Diese Kosten halten sich jedoch sehr im Rahmen, auch wenn die TVVG das anders sieht. Diese versucht, ein zusätzliches, eigenes Honorar in Höhe von 0,5% der Beteiligungssumme zu generieren und die Kosten für eine Abschichtungsbilanz und sonstige Kosten bei den Kommanditisten einzutreiben. Außerdem versteht die TVVG den Treuhandvertrag so, dass trotz der Stellung als Direktkommanditist der Anleger eine unwiderrufliche Vollmacht zu Gunsten der TVVG für alle zukünftigen Handlungen innerhalb der Gesellschaft erteilen müsse.

 

Allein dies zeigt schon, dass die TVVG dem Anlegerschutz keine große Bedeutung beimisst, sondern andere Ziele verfolgt.
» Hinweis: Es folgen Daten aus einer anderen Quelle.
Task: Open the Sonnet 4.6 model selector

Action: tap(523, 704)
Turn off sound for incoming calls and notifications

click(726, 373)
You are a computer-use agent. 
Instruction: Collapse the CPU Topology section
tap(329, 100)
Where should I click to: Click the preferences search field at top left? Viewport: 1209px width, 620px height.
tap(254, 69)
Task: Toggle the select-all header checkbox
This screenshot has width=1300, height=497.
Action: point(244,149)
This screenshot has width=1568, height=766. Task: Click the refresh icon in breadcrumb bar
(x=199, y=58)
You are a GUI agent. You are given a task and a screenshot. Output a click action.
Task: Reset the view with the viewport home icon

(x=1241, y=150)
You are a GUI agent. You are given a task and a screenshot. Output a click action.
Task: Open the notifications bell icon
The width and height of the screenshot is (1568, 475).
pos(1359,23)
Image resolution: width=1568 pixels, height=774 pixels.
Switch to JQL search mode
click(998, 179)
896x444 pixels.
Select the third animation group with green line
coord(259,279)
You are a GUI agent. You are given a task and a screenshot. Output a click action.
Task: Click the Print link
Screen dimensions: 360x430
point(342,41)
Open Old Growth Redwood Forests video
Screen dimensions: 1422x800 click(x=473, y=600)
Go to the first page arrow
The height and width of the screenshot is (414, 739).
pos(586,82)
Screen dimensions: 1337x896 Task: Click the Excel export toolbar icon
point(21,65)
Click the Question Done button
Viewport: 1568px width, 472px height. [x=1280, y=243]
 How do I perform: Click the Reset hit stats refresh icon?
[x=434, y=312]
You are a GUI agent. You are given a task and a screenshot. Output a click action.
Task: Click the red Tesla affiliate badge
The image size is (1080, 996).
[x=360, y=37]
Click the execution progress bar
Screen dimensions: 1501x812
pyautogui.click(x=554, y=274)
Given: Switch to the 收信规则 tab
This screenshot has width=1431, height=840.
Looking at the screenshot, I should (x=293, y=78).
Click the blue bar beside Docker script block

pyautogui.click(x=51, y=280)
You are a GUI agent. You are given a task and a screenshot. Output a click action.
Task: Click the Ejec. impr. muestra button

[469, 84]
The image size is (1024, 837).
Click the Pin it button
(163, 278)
RA Bongarth und seine Mandantschaft lassen sich jedoch hiervon nicht beeindrucken, sondern werden gegebenenfalls mit Hilfe einer eintrittspflichtigen Rechtsschutzversicherung die Eintragung als Direktkommanditist vorantreiben, um dadurch die Möglichkeiten einer direkten Einflussnahme zu erzwingen. Die Meinung der TVVG in diesem Zusammenhang ist nach Auffassung von RA Bongarth völlig aus der Luft gegriffen und entbehrt jeder Rechtsgrundlage.

 

Die TVVG hingegen versucht selbstverständlich, die alte Praxis fortzusetzen und die wirtschaftlich beteiligten und kapitaleinbringenden Anleger von den Entscheidungen fernzuhalten. Dies wird RA Bongarth für seine Mandanten jedoch zu verhindern wissen.

 

RA Bongarth wird die Anleger über die weitere Entwicklung im Allgemeinen und im Speziellen betreffend die Eintragung seiner Mandanten als Direktkommanditistin auf dem Laufenden halten.